Notice: On April 23, 2014, Statalist moved from an email list to a forum, based at statalist.org.
[Date Prev][Date Next][Thread Prev][Thread Next][Date Index][Thread Index]
Re: st: Wrong results for Wilcoxon signed ranks test when data have decimal places (even using double)
From
Nick Cox <[email protected]>
To
[email protected]
Subject
Re: st: Wrong results for Wilcoxon signed ranks test when data have decimal places (even using double)
Date
Thu, 14 Feb 2013 18:35:29 +0000
On the contrary, I think your argument was mostly very clear; the only
detail that was unclear to me was what rounding you were suggesting
but the later post made that explicit.
It's up to StataCorp to respond.
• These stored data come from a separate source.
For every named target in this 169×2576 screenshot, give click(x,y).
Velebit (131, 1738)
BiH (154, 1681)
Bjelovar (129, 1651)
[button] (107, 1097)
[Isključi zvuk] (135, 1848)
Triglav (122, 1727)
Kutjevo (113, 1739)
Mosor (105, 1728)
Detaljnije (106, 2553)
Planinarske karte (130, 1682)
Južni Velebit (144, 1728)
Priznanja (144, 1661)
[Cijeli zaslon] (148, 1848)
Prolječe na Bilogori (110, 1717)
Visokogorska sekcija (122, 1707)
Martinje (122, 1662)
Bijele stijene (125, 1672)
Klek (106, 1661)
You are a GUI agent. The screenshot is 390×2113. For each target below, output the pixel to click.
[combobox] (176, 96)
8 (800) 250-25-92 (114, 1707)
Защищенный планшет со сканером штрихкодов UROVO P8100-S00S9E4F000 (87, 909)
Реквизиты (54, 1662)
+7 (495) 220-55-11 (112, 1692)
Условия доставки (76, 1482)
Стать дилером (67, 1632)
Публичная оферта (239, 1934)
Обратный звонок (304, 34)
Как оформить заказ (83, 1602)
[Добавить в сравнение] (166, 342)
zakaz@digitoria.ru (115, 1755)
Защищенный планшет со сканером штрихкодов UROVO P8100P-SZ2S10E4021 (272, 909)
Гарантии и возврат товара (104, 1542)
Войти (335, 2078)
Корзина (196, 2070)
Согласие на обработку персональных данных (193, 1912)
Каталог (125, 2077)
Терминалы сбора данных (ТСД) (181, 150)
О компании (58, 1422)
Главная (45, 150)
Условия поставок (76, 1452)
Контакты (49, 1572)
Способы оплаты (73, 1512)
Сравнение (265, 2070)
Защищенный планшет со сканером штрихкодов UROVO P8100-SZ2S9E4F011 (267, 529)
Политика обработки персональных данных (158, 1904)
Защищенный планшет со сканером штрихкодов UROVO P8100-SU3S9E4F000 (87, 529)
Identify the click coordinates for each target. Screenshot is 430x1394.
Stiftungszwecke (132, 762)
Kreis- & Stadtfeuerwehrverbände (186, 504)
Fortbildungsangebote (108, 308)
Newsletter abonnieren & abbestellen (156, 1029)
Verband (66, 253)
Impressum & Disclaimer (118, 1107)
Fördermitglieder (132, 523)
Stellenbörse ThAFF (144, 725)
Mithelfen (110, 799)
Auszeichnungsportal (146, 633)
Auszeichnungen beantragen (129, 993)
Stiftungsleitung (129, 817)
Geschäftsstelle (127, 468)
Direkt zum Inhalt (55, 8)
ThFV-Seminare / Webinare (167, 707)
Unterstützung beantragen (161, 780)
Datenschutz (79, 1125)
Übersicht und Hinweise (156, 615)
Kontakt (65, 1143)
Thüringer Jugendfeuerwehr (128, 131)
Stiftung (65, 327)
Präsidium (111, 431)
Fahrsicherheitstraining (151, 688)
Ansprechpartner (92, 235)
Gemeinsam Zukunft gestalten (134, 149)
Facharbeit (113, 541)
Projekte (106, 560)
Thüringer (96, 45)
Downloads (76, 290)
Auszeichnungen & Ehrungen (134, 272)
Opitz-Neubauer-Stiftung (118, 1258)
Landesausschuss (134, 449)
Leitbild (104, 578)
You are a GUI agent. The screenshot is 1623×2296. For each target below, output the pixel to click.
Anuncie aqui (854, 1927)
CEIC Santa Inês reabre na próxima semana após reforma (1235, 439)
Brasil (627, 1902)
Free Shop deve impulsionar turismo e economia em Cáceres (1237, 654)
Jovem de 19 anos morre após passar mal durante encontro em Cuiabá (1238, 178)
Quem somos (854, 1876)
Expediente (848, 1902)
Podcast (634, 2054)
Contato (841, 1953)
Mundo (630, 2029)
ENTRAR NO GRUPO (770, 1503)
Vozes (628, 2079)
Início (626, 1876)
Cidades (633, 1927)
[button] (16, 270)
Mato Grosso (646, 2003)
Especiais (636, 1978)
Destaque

I agree with you that you have
exposed a problem. My own suggestion is that the problem should be
documented via an FAQ, but it's manifestly not my decision.
StataCorp certainly place a high priority on reproducing textbook
examples and results from other software, and working at why results
differ when they do.
Nick
On Thu, Feb 14, 2013 at 4:58 PM, Marta García-Granero
<[email protected]> wrote:
> Since English is not my native tongue, I did not express myself very well.
> When I talked about rounding, I did not talk about rounding the original
> data, but applying the round() function to the absolute differences before
> ranking them.
>
> Time ago, while preparing some slides with Excel (just for classes, I NEVER
> use Excel for serious research), I found the same problem: some differences
> that should be the same where in fact different (below the 15th decimal
> place) an got a wrong rank assigned. I discovered that ranking
> "round(absdiff,1e-15)" eliminated the problem, since the data where compared
> only up to th 15th decimal place and declared equal or different correctly.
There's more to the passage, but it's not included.